Plans are afoot to reduce the impact of the new sales tax surcharge on prepared foods, with Gov. Ned Lamont reaffirming his belief that the Department of Revenue Services has misinterpreted what the surcharge – due to go into effect Oct. 1 – is meant to include.
Lamont said his administration is working with Revenue Services to eliminate some of the items included in the tax. For now, those items include doughnuts, bagels, pizza slices, and pre-packaged bags of salad, as well as beer, wine, hot chocolate, and coffee and tea if already prepared for drinking.
The governor said the agency published its list of taxable items without first presenting it to his office.
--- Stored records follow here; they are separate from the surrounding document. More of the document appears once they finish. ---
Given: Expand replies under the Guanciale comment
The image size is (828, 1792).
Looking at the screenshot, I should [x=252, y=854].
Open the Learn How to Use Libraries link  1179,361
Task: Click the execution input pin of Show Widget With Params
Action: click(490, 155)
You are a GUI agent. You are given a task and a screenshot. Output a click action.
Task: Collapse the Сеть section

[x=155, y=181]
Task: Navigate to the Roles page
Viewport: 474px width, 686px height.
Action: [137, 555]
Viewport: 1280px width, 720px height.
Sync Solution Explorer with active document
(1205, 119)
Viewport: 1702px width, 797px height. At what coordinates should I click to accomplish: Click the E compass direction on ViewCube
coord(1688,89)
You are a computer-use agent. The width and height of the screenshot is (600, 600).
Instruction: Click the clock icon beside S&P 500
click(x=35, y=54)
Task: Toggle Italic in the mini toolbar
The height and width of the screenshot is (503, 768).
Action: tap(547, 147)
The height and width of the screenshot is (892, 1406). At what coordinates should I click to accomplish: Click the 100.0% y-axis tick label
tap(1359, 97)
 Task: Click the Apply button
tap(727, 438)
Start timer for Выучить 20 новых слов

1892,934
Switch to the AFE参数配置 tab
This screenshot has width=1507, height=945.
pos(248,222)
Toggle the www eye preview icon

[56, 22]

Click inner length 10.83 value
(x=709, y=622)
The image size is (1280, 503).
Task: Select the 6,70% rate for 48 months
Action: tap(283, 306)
The tax adds a 1% surcharge to the base rate of 6.35%.
“The unilateral decision by the agency to expand the sales tax to additional food items is not consistent with the intent of the budget,” House Democrats said in a statement.
Senate Republican Leader Len Fasano, R-North Haven, repeated his call for a special session to rectify the situation.
“The only way to fix the Democrats’ grocery tax blunder is through a special legislative session,” Fasano said. “When a new governor comes in, a new legislature, a new DRS commissioner, there’s no way to guarantee any side agreements will be honored. How will grocery stores be protected in future tax audits if the legislation is unclear? Changing the law is the only way to ensure the tax policy is clear not only today, but for all future years to come.
“If Democrats no longer want to tax groceries, they need to acknowledge what their budget did and make the changes to fix it in a special session,” he continued. “I appreciate that (Office of Policy and Management Secretary Melissa) McCaw admitted the legislation could have been written with greater specificity. That is exactly why the legislature needs to return to specify what should and should not be taxed. Anything short of that is foolish and ridiculous.”